Visionnet a multicamera deep learning approach for target tracking| International Journal of Innovative Science and Research Technology

VisionNet: A Multicamera Deep Learning Approach for Target Tracking

Authors : Dr. N. Leelavathy; Sudipta Akash; Md. Sohail Ansari; Rayudu Navya Sri

Volume/Issue : Volume 11 - 2026, Issue 4 - April

Google Scholar : https://tinyurl.com/45b4pvpa

Scribd : https://tinyurl.com/bdpspywn

DOI : https://doi.org/10.38124/ijisrt/26apr358

PlumX Metrics

Semantic Scholar

ResearchGate

Note : A published paper may take 4-5 working days from the publication date to appear in PlumX Metrics, Semantic Scholar, and ResearchGate.

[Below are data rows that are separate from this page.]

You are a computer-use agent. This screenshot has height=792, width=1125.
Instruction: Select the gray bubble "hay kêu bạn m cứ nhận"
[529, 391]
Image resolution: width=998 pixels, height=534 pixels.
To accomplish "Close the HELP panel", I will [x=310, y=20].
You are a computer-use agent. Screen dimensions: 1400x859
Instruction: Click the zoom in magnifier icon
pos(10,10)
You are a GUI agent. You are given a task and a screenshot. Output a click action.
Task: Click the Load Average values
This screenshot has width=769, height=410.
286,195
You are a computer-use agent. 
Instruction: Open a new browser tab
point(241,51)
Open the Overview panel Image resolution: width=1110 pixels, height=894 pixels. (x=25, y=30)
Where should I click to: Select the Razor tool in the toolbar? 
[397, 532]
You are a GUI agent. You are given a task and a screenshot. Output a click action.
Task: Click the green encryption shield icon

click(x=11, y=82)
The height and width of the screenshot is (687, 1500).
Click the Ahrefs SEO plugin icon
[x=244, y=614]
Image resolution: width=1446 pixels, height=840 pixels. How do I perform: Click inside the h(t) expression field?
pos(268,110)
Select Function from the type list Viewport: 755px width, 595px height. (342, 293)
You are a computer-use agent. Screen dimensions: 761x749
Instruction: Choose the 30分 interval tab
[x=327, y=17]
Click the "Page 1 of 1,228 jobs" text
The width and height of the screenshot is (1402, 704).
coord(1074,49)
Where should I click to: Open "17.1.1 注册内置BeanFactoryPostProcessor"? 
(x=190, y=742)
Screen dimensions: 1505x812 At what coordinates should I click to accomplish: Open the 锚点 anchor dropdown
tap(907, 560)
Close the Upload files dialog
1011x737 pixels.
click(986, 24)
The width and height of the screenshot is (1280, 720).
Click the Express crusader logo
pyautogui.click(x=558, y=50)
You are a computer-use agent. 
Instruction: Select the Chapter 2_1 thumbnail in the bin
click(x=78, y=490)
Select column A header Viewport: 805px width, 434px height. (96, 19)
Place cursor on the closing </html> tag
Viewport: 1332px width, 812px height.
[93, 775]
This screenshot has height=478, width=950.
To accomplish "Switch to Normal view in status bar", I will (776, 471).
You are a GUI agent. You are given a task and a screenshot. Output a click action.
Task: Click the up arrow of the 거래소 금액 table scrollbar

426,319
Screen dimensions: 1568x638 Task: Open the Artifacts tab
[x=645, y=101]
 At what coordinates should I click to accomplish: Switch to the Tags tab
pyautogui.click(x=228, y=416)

Abstract : Multi-camera target tracking remains a fundamental challenge in intelligent video surveillance, particularly when maintaining consistent identity associations across spatially disjoint camera views with overlapping or non-overlapping fields of view. This paper introduces VisionNet, a unified deep learning framework that integrates state-of-the-art detection, single-camera tracking, and cross-camera re-identification into a cohesive and computationally efficient pipeline. VisionNet employs YOLOv8 for high-accuracy object detection, Deep Simple Online and Realtime Tracking (DeepSORT) for intracamera trajectory persistence, and Omni-Scale Network (OSNet) for discriminative cross-camera identity association. The framework leverages GPU-accelerated inference to sustain real-time throughput while preserving tracking fidelity under challenging surveillance conditions such as occlusion, lighting variation, and crowded scenes. A Flask-based monitoring dashboard provides operators with live visualization of tracked targets, inter-camera handoff events, and aggregate behavioral analytics. Extensive evaluation on benchmark datasets including MOT17, DukeMTMC-reID, and Market-1501 demonstrates that VisionNet achieves an IDF1 score of 76.4%, a MOTA of 73.9%, and a Rank-1 re-identification accuracy of 96.2%, outperforming competing baselines on identity-switch minimization. The modular architecture facilitates seamless integration with existing closed-circuit television (CCTV) infrastructure and supports diverse application domains including intelligent security systems, crowd flow analytics, retail behavior monitoring, and multi-athlete sports event tracking.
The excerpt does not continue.